Er könnte tot sein, doch das Leben ist ihm zu schön. Mit Lapo Elkann haben die Italiener einen, der den Amis im Kennedy-Clan fehlt: Sex, Drugs, Lifestyle, dieser Fiat-Enkel ist alles, nur kein Vogel im Goldkäfig.
Zunächst hatte sich Fiat-Patriarch Gianni Agnelli posthum aufregen müssen, weil Silvio Berlusconi zu seinem Begräbnis in einem Audi vorgefahren kam – Januar 2003, Italien heult sich die Augen aus, sein „wahrer König“ ist gerade gestorben. Ein Jahr später dreht sich der Tote erneut im Sarg um. Ausgerechnet Lapo Elkann, sein Lieblingsenkel, bastelt als Marketing- und Brandmanager das Fiat-Logo um, powert die Marke mit Klamotten, Cafés und Zeug, das der „Avvocato“ nie abgenickt hätte. Es gibt aber auch Stimmen, die sagen, ohne Elkanns Riecher (die Cinquecento-Wiedergeburt geht auf sein Konto) wäre der Turiner Autokonzern zu sowas wie Saab verkommen, mindestens scheintot.

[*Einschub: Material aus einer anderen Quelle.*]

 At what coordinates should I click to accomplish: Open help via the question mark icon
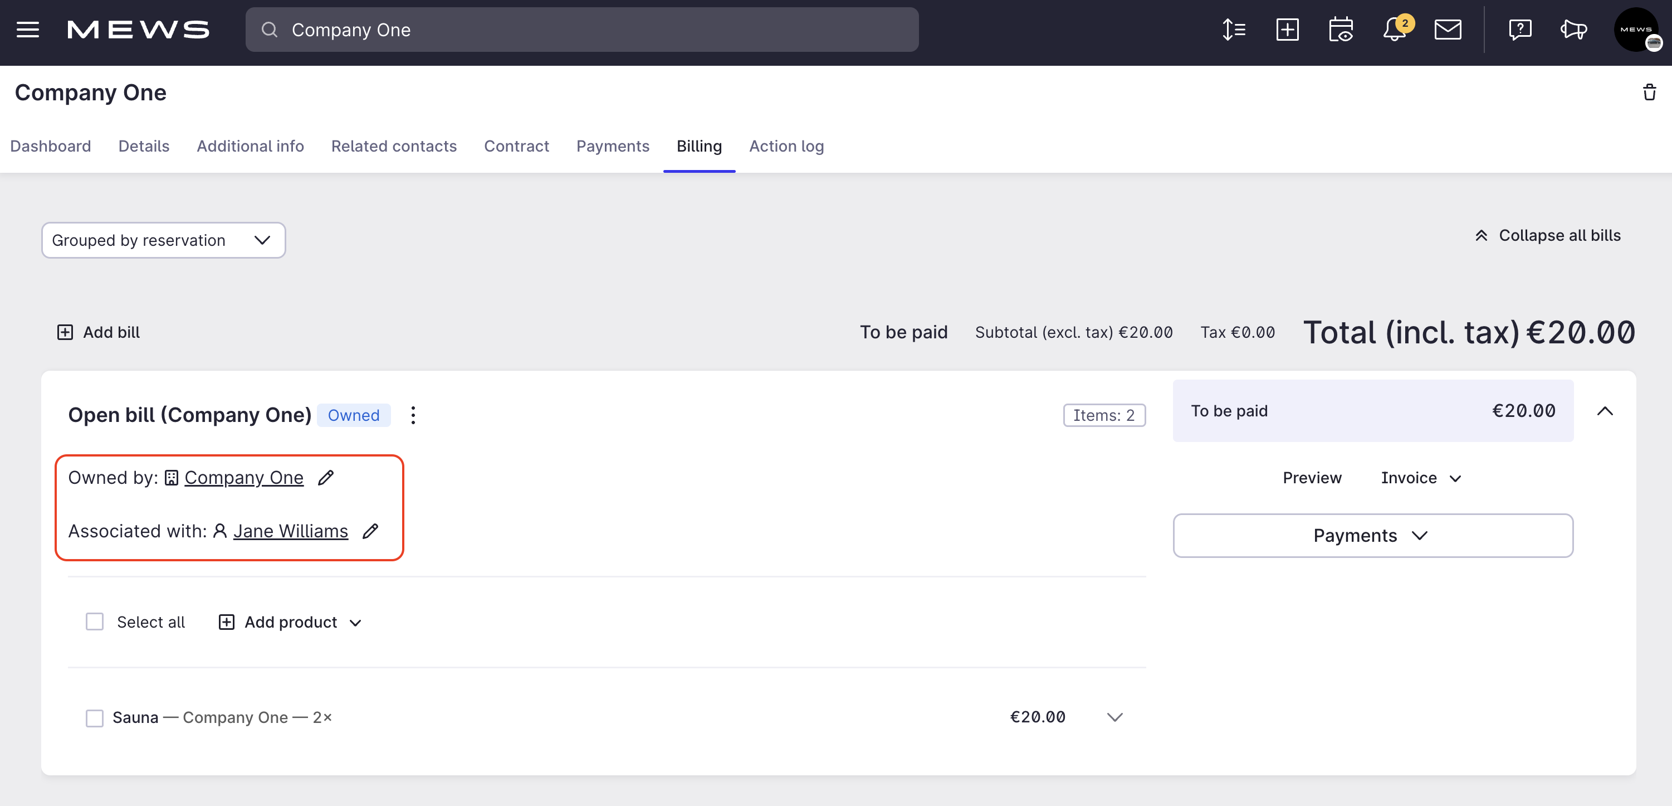[x=1520, y=29]
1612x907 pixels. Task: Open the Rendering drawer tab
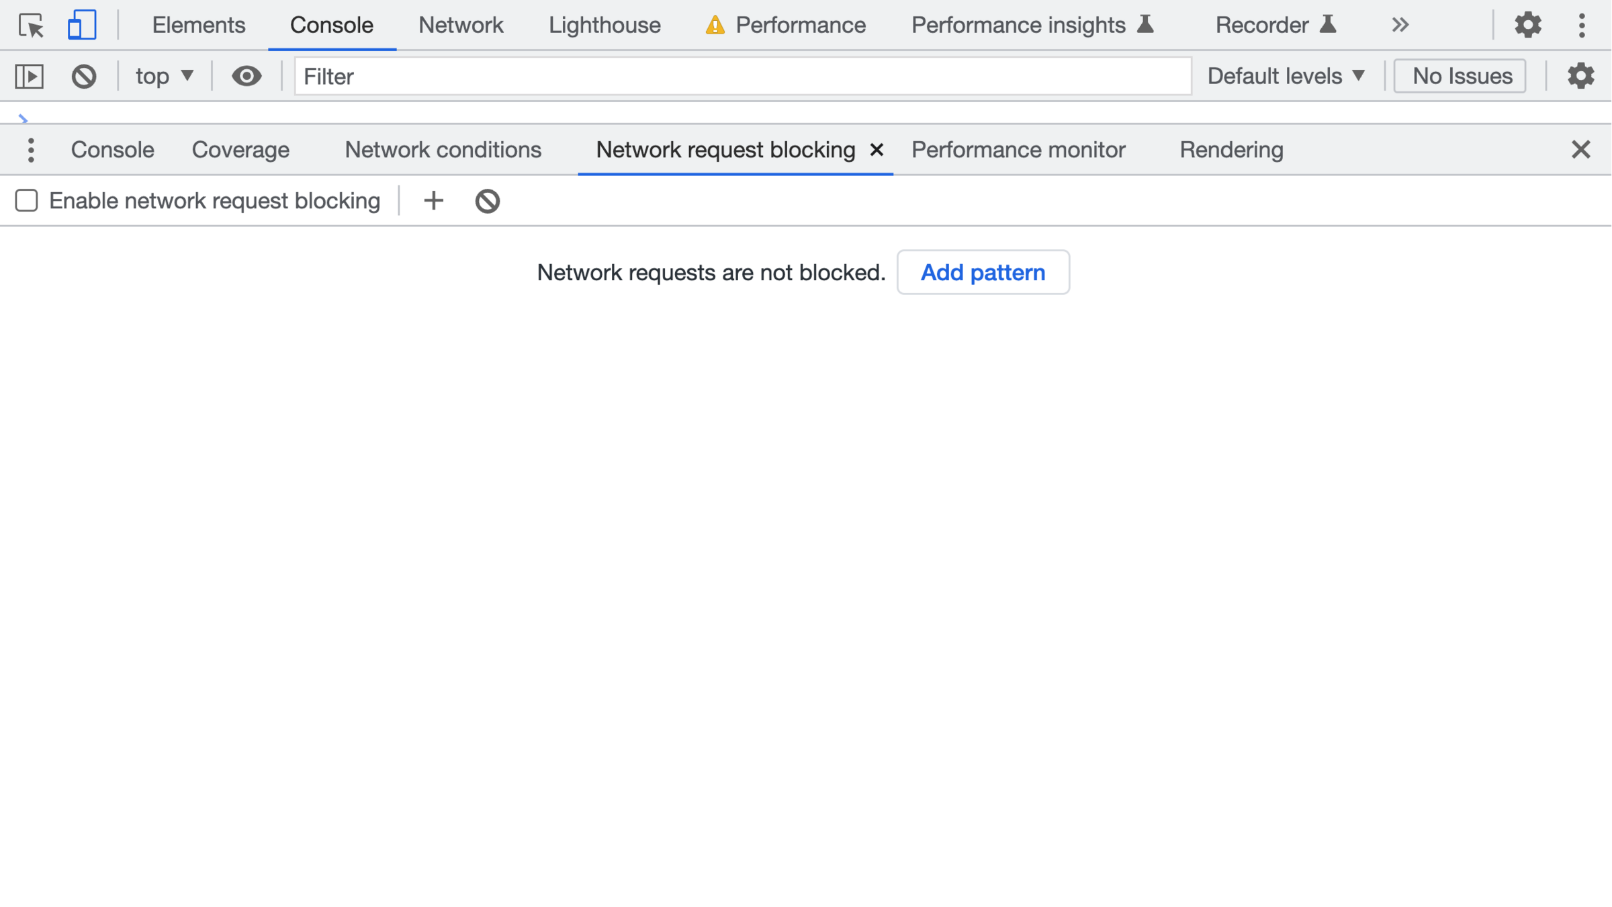point(1231,150)
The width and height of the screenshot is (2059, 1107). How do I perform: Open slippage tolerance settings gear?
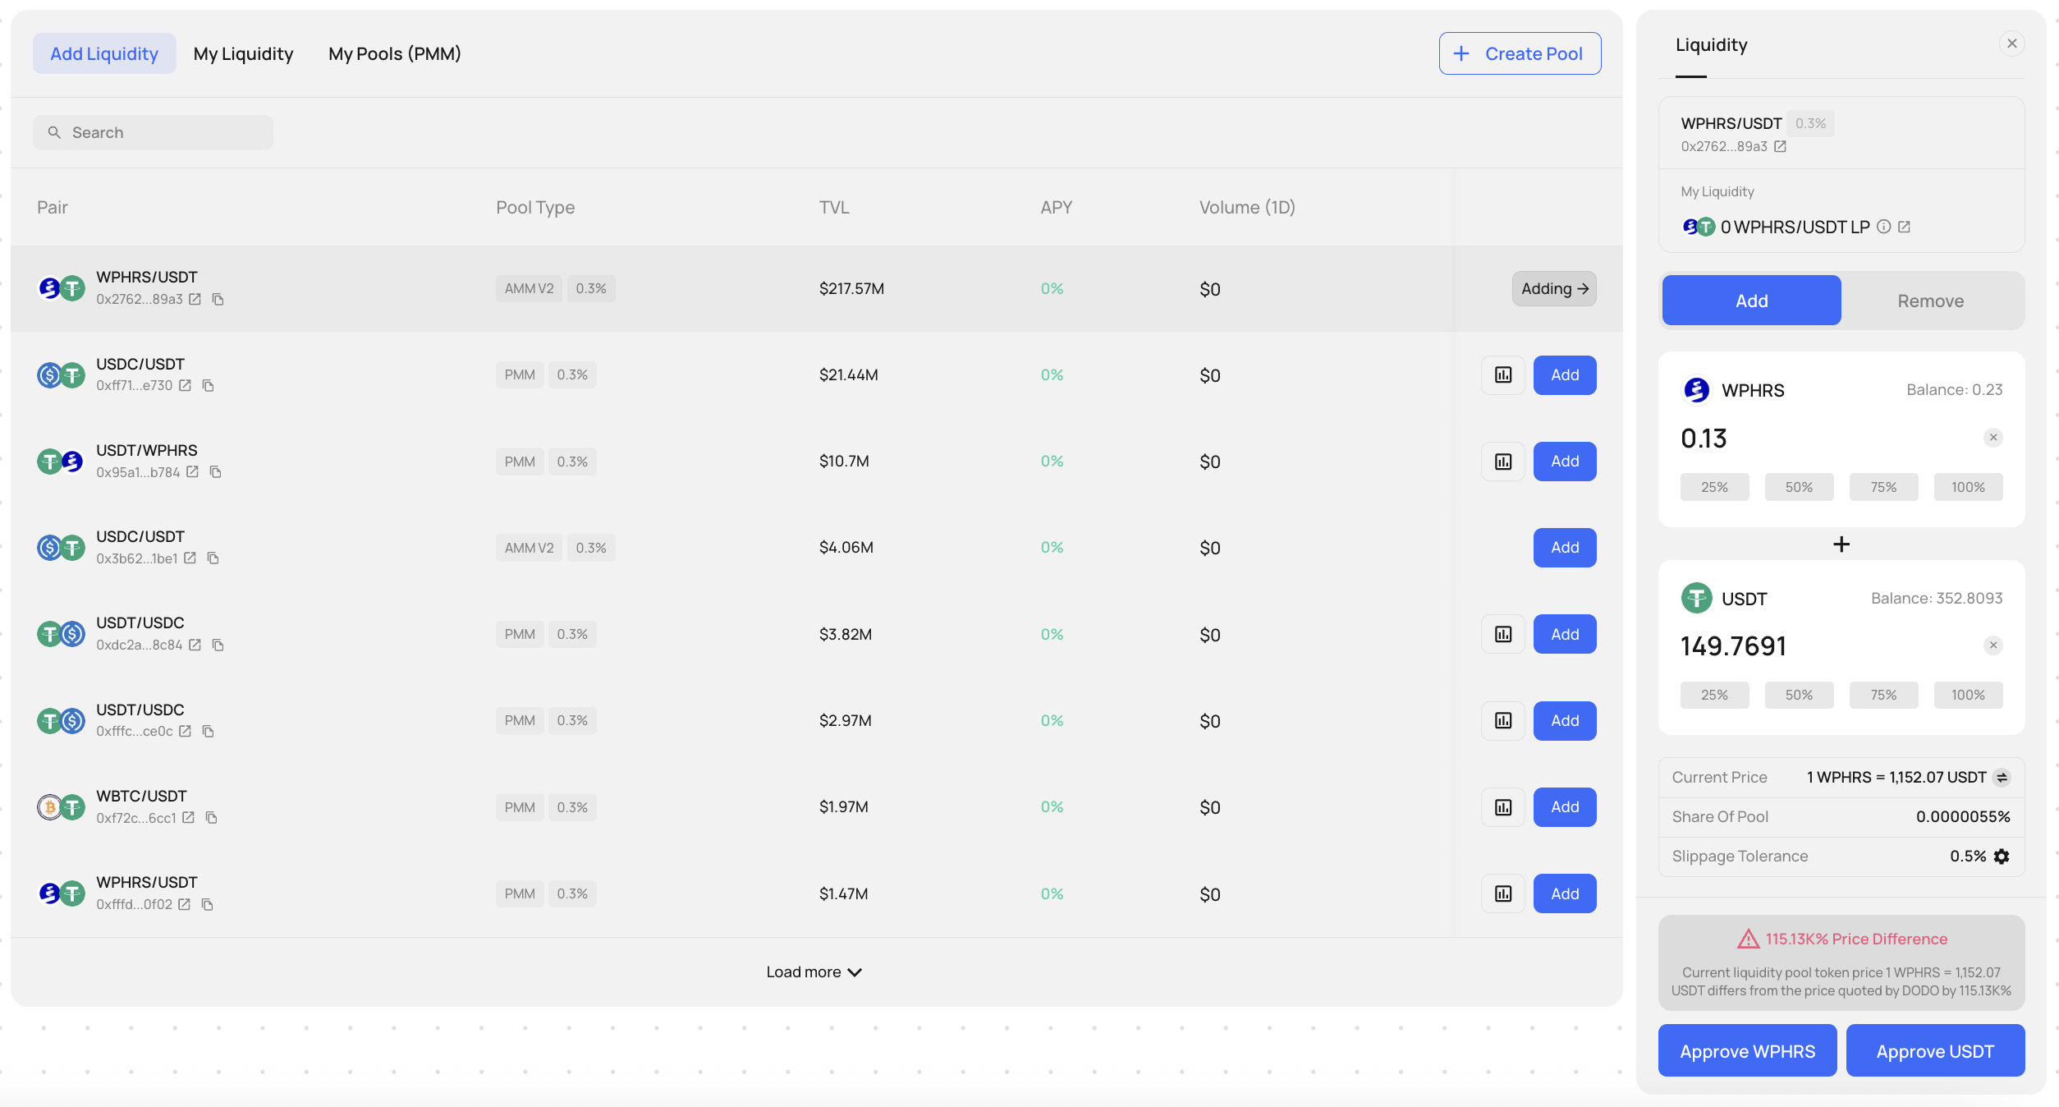tap(2002, 857)
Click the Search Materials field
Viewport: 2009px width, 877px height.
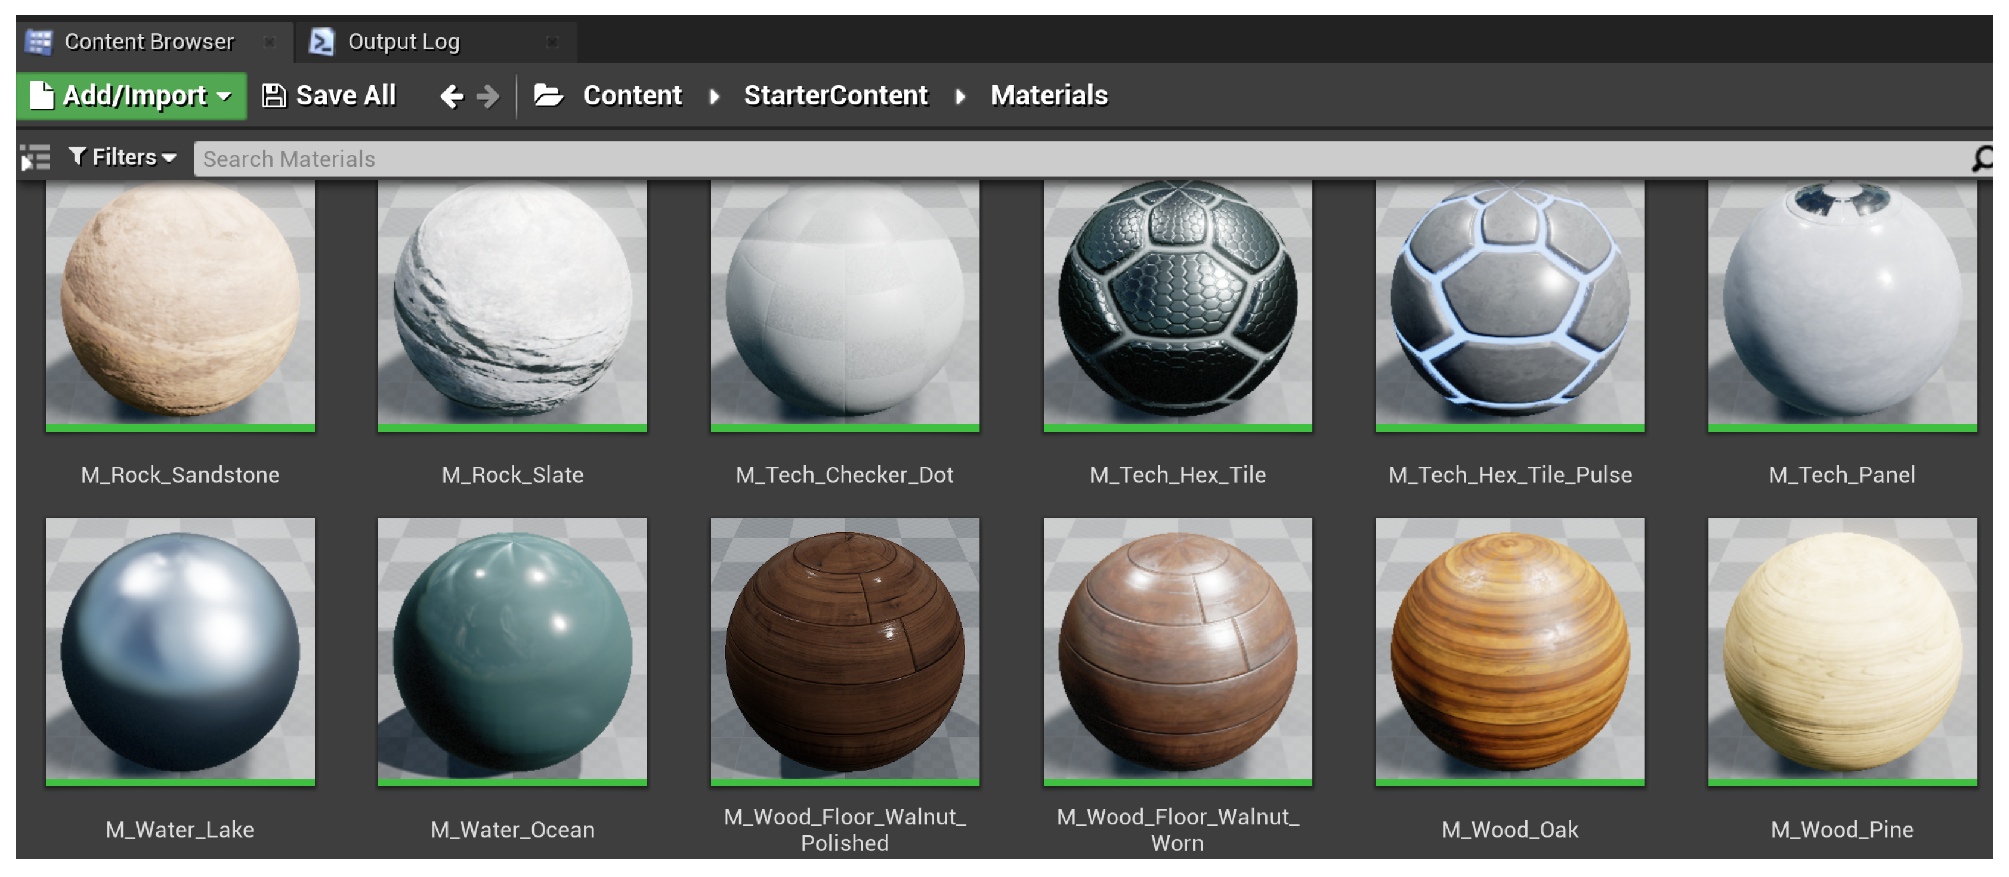point(1076,159)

Sex und Drugs und Tradition
Dann der 11. Oktober 2005. Wie laut es in der Agnelli-Familiengruft knarrt, als Lapo mit einer Heroin-Koks-fast-Überdosis ins Koma abstürzt, man hat eine Ahnung. Lustig, der hübsche Fiat-„Kronprinz“ wird vor dem Abtransport in der Wohnung eines Transsexuellen gefunden. Drogen, nun, auch der Alte hatte so seine Erfahrungen – Agnellis Nasenknochen bestand fast nur noch aus Gold, Kokain frisst mehr als Geld. In den Armen eines Transsexuellen, Mensch Lapo, Italien! Nebenbei, ein Playboy-Image pflegt man anders. Dabei hatte der Rotschopf vor dem Gau einen Kickstart hingelegt: Als Sohn von Giannis Schwester Margherita und dem Publizisten Alain Elkann in Frankreich aufgewachsen, studierte er in London Internationale Beziehungen, assistierte danach gar Elder Statesman Henry Kissinger. Und mit seinem Einstand beim Autogiganten hatte der Beau grosse Hoffnungen geweckt. Eigentlich könnte Lapo Elkann heute Ferrari, Alfa, Fiat und Everybody’s Darling in einem sein, könnte.
Auf eigene Faust
Während seiner Reha in Arizona fing das Hirn wieder an zu denken, Ergebnis: Italia Independent. Seit 2006 präsentiert der Wahl-New Yorker exklusive Sonnenbrillen, ein bisschen Mode, schick und teuer. Einen Teil seiner Millionen steckt der 32-Jährige auch in den Volleyballclub Sparkling Milano, das ist nicht so sexy wie Grossvaters Juventus Turin-Hobby, sympathisch aber. Elkanns Aktivitäten signalisieren, der Mann lebt, wonach ihm ist. Der Freigeist ein Designer? Er trifft sich mit solchen, macht aus seinem Manhattan-Penthouse eine Neo-Warhol-Factory. „Ich mag den Austausch kreativer Energien. Ideen kommen durch Interaktion.“ – heisst: Das Designen überlässt er anderen. Ach, und Elkanns Reputation ist gar nicht wirklich hinüber. Vogue-Herrscherin Anna Wintour nennt ihn den „elegantesten Mann des Planeten“. Das kommt dem Titel „Lieblingsenkel“ wieder viel näher.
Sideline: Die Kennedys vom Stiefel
Ohne Giovanni Agnelli senior (1866-1945), Gründer der italienischen Autoindustrie, gäbe es Fiat nicht. Sein Enkel Gianni (1921-2003) übernahm, Papa Edoardo war im Flugzeug verunglückt, Frau Mama im Auto. Gianni Agnelli machte das Turiner Unternehmen zum wichtigsten Italiens. Jahrzehnte lang galt der Styler als heiss umrungener Playboy, Vogue-Fotografin Marella Caraccioli di Castagneto gab er das Ja. Aus dieser Liaison stammt Lapo Elkanns Mutter Margherita. Gianni Agnellis einziger Sohn stürzte sich von der Brücke, Neffe Giovanni Alberto erlag einem Krebsleiden. Des Patriarchen Bruder übernahm kurz, 2004 verstarb Umberto.